-- Action item --
Locate "Click the grey Milestone 4 marker" in the data below, then output the line it is on and all following lines through the last, word for word. Skip any pictures.

-- Data entries --
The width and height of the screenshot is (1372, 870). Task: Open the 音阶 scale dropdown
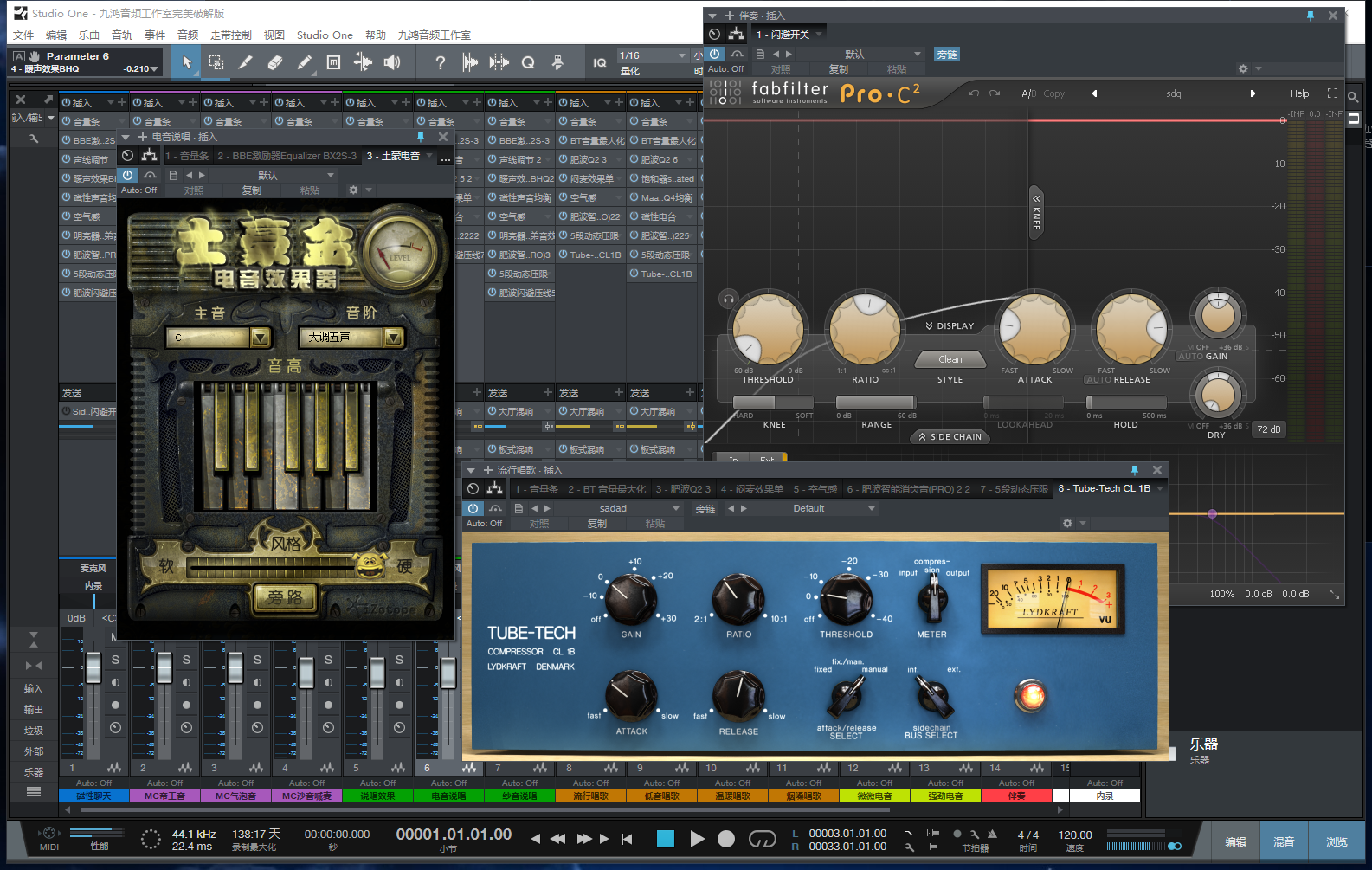point(393,338)
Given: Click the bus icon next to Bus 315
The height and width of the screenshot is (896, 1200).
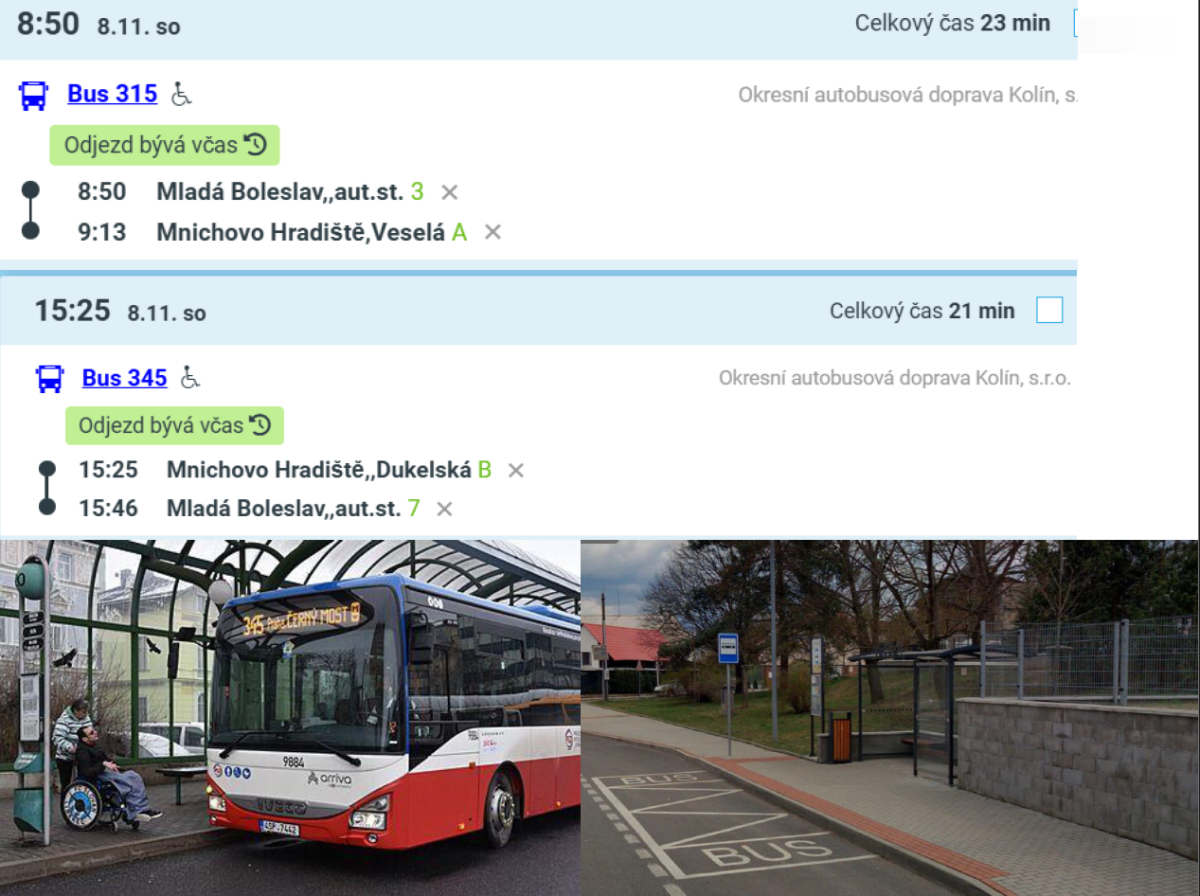Looking at the screenshot, I should [x=33, y=95].
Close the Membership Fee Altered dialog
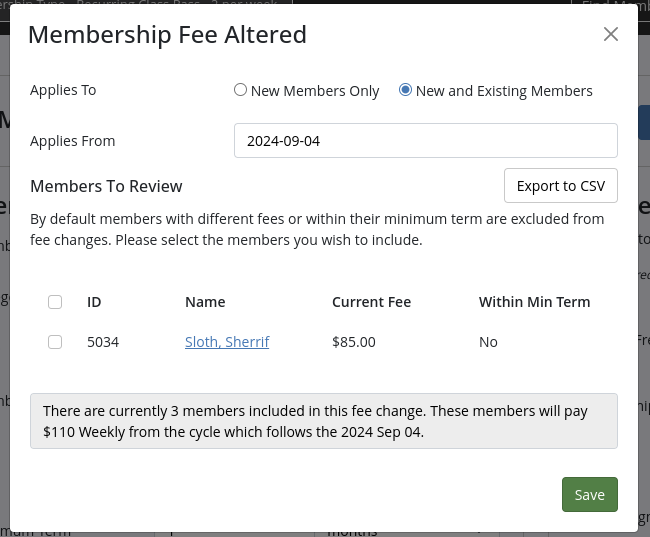This screenshot has width=650, height=537. pos(611,34)
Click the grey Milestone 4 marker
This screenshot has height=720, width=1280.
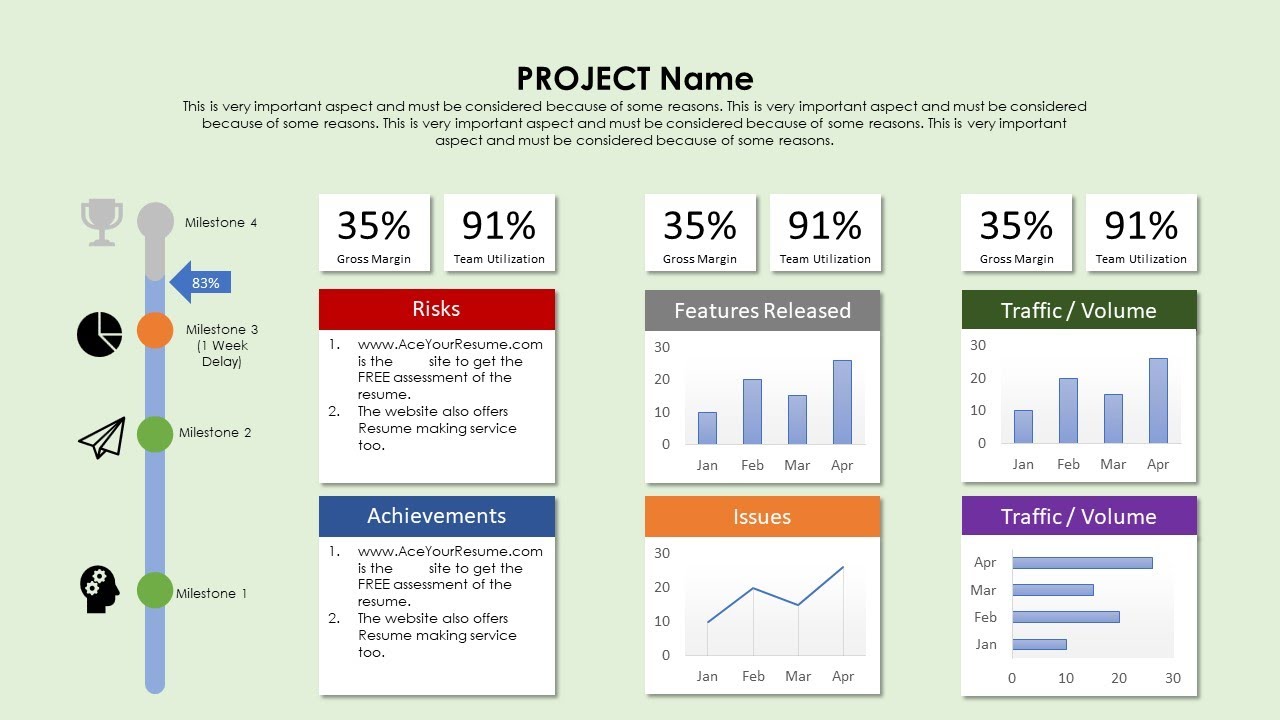click(155, 222)
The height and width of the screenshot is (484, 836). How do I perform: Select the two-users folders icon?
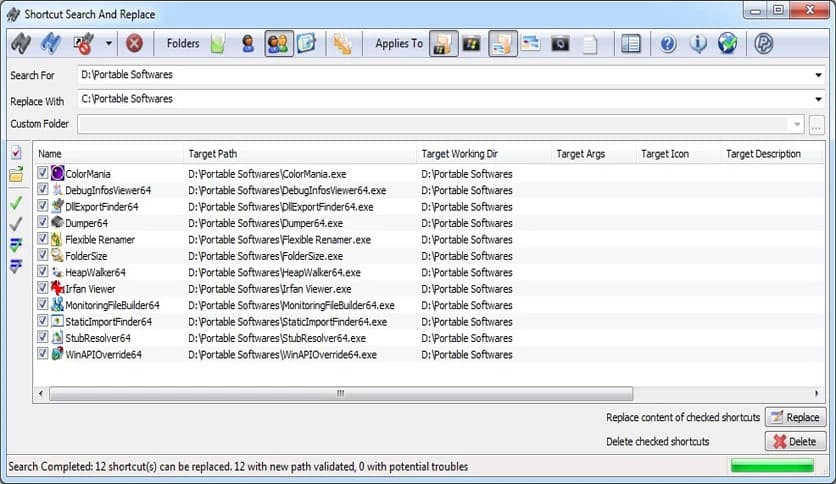click(278, 44)
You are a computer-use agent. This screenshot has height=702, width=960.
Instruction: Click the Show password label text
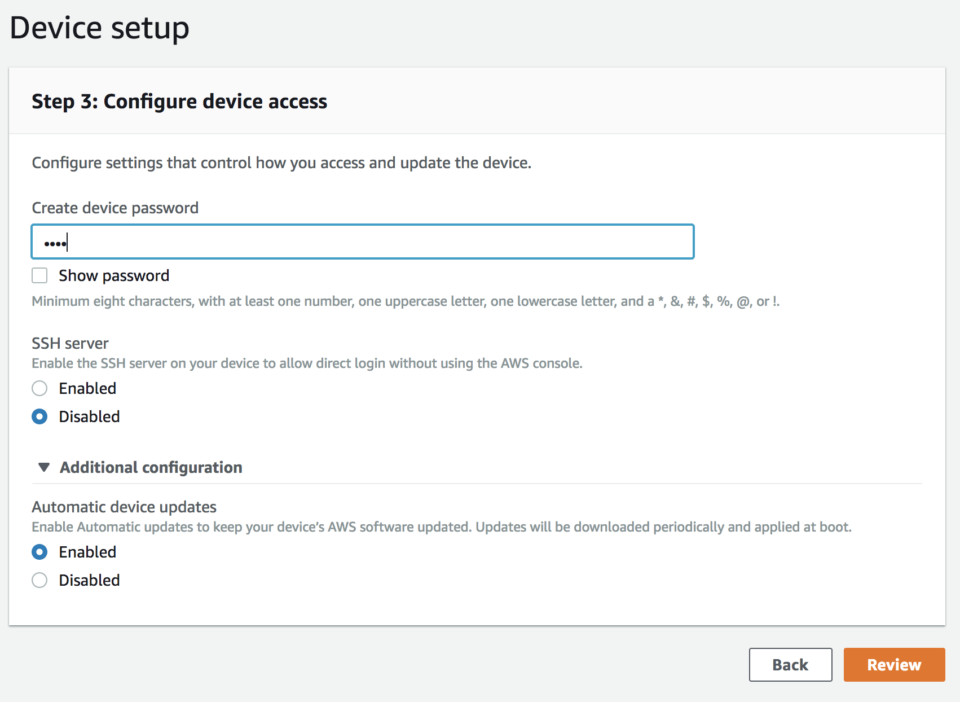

-- Answer to this task --
Click the grey Milestone 4 marker
This screenshot has height=720, width=1280.
click(155, 222)
The height and width of the screenshot is (484, 836). How do I perform: Select the two-users folders icon?
click(278, 44)
You are a computer-use agent. This screenshot has height=702, width=960.
Instruction: Click the Show password label text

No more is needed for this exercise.